Residents Call for Larger Noise Fines

August 7, 2012
By

City Councilor Sal LaMattina has prepared an ordinance to increase fines for loud noise in the City of Boston up to $300.

On many occasions and at numerous neighborhood meetings residents loudly complained about the outrageous noise stemming from roof-top parties and people passing through the community during late night and early morning hours.

Residents have indicated on several occasions that people that patronize the Waterfront businesses are parading through the North End after the businesses close in that area and the late night North End customers are creating a very noisy atmosphere that is disturbing the neighborhood peace and tranquility.

These people are also causing damage to vehicles and other property, vomiting in doorways and urinating where ever they can, according to residents who want the noise fines to be at least $1,000 and more police arresting these people who are just plain inconsiderate.

Councilor LaMattina and his staff clearly indicated that by law, the $300 fine is the highest penalty that can be handed out.

The Legislature and the Governor would have to change the law to make any increase happen.

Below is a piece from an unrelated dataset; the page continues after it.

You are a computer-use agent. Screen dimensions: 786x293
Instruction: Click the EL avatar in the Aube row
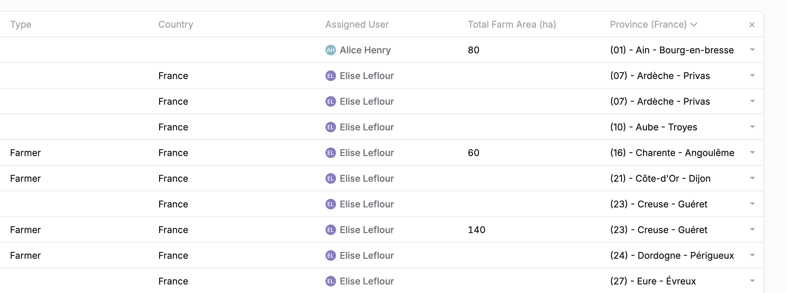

“Let’s stop playing around, it’s been long enough to get under control. It’s outta control here (North End). The $1,000 fine should include garbage,” one resident emailed the Councilor.

The concerned citizen also wrote, “Take a walk on a Sunday morning like I do and the vomit and garbage on the street is unbearable.”

The email continues, “And did you ever take a look at the guys cleaning the streets? Paint dries faster than these guys move.”

Another resident emailed the Councilor stating, “The deterioration of our great neighborhood didn’t happen overnight, although it does seem like it at times.”

The message went on to say, “We must be patient and diligent in our efforts to restore the quality of life issues that we are facing and will continue to face as our neighborhood continues to evolve into one of the most vibrant communities in America today.”

The noise problem and the disorderly people have been an ongoing problem. Boston Police have placed manpower in hot spots that residents have requested and/or identified.

Police have spoken to and handed motorcyclists brochures warning them of unnecessary noise.